No, I don't have scabies (at least, I don't think I do. More on that in a moment).
So I'm feeling much, much better than I was since my last post. This has been a rough week. Monday through Thursday were days of nearly impossible swallowing and congestion. When I did my show on Wednesday, I was so congested, I felt like I was performing in a bubble. Plus, swallowing was still painful. I felt very detached from the show.
Lidocaine became my new best friend. I had to gargle a mix of lidocaine and Maalox (which, frankly, has the consistency of snot, so, yeah, that was gross). But it did deaden the pain at least for an hour or two, so that was great.
The canker at the top of my tonsil has almost completely disappeared. The one behind my tongue seems to be disappearing, too. Yesterday was my first lidocaine-free day since Monday. It's still a bit uncomfortable to swallow, but not painful. I'm hoping by tomorrow or Tuesday the canker sore will be but a distant memory.
Besides, the cankers having shrunk, I'm just feeling much better than I've felt in a while, so that's great.
Oh, and by the way, I got my blood tested to see why I have been feeling ill these past two weeks. I've had shots and blood taken many times in my life and never had a problem with it. Usually, it's just a small prick, and then you're done. This particular nurse plunged that needle into my arm, then rooted around a while until she could find a vein. It certainly was not the most gentle injection I've ever had.
This, boys and girls, is the result of someone who is not very good at taking blood:
Now we have a scabies scare at work. If you are not familiar with this not-so-lovely condition, you can read about it here. Before I go into more detail, you should know that "scabies" is actually one of my favorite words and certainly my favorite disease/affliction-related word. When someone complains of any ailment, no matter what it is, it is not uncommon for me to jokingly respond, "I bet it's scabies." For example, "My knee hurts." "I bet it's scabies." Or the simpler version: "Boy, my nose is really runny today." "Scabies."
No joke, last year several members of the cast of the show I was in (many of whom are in my current show) entertained ourselves by substituting the word "baby" in common songs with "scabies." Among some of our classic pieces were "You Must Have Had Some Beautiful Scabies," "Scabie Love," "Scabie Face," "Hit Me, Scabies, One More Time," and my personal favorite, "Scary Scabies" (sung to the tune of The Four Seasons' "Sherry Baby").
It turns out that scabies is not nearly as funny when someone you actually know has it. Two days ago one of our cast members was diagnosed with it and announced this fun fact as a precaution to us that we may be infected as well. Scabies is highly contagious, and we have spent quite a run (including rehearsal) with this particular castmate, so it is possible any one of us (or all of us) might have it.
Unfortunately, it's very difficult to detect if you have scabies until you start showing symptoms.
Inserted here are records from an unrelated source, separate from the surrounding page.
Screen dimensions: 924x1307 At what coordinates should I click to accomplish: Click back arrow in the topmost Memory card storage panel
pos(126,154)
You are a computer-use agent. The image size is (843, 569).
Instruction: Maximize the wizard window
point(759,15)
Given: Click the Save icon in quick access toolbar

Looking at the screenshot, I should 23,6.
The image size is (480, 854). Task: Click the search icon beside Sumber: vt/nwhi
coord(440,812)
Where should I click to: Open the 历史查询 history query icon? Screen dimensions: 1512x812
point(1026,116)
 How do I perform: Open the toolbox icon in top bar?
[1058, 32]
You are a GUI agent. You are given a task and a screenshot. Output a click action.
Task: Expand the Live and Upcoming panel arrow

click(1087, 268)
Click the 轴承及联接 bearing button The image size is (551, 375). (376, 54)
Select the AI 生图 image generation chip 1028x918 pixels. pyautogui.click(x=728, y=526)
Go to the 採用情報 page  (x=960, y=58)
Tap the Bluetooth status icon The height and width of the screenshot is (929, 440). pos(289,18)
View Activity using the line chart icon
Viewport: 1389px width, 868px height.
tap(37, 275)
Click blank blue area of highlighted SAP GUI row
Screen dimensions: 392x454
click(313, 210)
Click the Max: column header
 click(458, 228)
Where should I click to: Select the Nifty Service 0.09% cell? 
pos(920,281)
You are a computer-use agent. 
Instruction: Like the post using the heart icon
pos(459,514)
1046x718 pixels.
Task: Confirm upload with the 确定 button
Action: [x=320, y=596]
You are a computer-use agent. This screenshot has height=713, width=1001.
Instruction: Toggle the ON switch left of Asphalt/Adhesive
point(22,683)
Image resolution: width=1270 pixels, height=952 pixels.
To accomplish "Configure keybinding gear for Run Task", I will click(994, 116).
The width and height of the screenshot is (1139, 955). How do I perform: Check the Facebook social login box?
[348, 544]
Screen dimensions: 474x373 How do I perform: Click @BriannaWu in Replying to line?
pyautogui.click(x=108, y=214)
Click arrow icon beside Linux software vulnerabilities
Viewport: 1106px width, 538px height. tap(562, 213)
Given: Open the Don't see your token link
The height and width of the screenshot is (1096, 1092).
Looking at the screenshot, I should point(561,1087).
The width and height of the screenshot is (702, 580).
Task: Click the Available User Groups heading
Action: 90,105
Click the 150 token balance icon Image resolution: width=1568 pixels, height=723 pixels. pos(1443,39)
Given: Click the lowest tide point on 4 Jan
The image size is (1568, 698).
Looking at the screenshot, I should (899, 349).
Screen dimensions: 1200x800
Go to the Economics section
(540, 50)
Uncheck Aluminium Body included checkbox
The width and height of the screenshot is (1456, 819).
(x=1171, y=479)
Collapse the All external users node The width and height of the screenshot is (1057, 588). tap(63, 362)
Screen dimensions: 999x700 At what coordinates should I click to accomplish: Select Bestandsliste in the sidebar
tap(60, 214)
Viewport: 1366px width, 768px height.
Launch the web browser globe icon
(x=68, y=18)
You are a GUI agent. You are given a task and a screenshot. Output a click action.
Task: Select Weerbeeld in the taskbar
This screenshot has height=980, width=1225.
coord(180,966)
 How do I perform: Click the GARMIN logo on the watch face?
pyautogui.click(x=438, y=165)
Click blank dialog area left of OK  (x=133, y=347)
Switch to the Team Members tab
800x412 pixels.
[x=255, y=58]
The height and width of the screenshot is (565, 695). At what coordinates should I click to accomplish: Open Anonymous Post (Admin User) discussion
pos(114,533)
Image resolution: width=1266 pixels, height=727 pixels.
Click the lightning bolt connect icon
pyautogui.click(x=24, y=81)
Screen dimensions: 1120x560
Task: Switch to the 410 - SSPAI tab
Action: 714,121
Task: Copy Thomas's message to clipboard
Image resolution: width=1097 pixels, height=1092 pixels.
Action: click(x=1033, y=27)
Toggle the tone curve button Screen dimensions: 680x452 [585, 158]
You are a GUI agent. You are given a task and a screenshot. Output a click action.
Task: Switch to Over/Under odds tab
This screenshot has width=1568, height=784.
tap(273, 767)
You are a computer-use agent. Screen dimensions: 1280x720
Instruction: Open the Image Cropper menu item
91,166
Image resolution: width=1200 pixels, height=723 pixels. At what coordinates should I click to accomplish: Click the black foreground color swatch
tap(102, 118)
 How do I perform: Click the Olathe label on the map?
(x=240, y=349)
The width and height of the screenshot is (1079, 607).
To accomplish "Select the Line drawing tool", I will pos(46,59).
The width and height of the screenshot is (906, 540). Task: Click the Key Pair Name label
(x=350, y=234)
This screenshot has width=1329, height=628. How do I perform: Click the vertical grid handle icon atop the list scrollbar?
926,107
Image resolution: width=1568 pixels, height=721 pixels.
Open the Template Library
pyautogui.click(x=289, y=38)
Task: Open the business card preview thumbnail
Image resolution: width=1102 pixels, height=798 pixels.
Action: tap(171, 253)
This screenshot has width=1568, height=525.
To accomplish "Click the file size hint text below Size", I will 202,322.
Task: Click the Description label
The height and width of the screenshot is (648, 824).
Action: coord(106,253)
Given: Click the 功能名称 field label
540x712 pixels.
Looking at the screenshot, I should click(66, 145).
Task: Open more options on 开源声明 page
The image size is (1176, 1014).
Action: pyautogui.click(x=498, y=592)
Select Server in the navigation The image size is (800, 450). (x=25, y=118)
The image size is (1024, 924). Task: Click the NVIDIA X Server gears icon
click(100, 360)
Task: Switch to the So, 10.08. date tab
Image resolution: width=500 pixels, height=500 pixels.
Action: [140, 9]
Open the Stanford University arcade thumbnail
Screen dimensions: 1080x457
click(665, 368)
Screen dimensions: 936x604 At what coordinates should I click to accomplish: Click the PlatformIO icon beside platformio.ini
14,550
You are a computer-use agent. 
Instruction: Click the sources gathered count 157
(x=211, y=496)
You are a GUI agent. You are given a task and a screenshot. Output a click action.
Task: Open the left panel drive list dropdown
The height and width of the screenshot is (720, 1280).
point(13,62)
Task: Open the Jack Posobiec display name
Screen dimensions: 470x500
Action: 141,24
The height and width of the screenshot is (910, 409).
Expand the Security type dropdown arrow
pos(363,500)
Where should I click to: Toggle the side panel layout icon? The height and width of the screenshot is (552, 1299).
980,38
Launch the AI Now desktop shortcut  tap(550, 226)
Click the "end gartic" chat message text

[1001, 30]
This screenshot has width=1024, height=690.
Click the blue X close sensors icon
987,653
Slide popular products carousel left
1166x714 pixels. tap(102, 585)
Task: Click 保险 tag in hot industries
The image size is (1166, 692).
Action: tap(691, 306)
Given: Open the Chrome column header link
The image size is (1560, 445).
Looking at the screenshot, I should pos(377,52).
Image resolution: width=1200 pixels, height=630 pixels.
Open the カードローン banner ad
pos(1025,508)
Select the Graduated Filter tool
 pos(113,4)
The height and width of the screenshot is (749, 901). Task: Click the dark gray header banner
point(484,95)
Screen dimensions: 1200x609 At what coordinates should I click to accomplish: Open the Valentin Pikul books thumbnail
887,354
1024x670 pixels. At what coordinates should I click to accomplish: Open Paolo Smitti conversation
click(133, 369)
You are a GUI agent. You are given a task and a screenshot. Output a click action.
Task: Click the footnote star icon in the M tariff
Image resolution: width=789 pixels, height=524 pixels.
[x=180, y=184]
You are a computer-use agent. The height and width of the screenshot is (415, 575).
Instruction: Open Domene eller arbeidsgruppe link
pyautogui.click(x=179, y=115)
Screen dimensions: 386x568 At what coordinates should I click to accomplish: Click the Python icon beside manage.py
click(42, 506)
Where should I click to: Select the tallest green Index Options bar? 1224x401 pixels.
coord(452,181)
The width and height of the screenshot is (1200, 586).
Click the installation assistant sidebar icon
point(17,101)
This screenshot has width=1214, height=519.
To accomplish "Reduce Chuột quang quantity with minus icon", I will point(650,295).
Scabies are little mites that burrow into your skin and lay eggs. Once those eggs hatch, the newly-born mites travel around under your skin, leaving rash-like track marks and uncontrollabe itching. It's not at all fun to have (although it's still fun to say).
If your skin is exposed to an infected person's skin, especially for a prolonged period of time, the mites can travel from their body to yours. You can also get it from sharing the same clothes or bed or furniture or, really, anything the infected person has touched. If you are infected, symptoms often don't appear for 4-6 weeks.
Our cast member got it from a roommate who went overseas on vacation and apparently picked it up in Asia. Our castmate, obviously, shares much of the same living space with this individual. The good news is her two other roommates, who also share the space, do not have it.
Our castmate also has been told she's probably been infected for about six or seven weeks now, so if we were infected, too, we would probably be showing signs already (but not necessarily). I also don't have a lot of physical contact, either onstage or off, with this person, so I'm hoping I'm safe. But you never know, and when you work with a tight-knit group of people who are sharing and touching a lot of the same things, there is a risk.
Naturally, we're all a bit skittish. We figure if we have it, it's too late anyway, and we'll just have to be treated once we actually start showing symptoms. We mostly deal with it by trying to have the same sense of humor we had when it was just a silly name and not an actual threat.
Watching how bad the itching is for my friend and fellow castmate (who we are now treating like a friendly leper) is hard, and even harder when we know it could just as easily be our own fate.
I still think scabies is a funny word, but I do wonder how funny it will be should I actually have contracted it. I guess we'll see. Hopefully, I will never know.
Jonah, who I'm visiting for a few days, is naturally concerned as well because he sure doesn't want it. I don't know what to do about it, though. If I have it, I already have it. Let's just hope I don't.
It's interesting how many people in the cast are experiencing psychosomatic itching. I haven't experienced that myself, but the few itches I do have make me think twice.
Please, Lord, don't let me have scabies!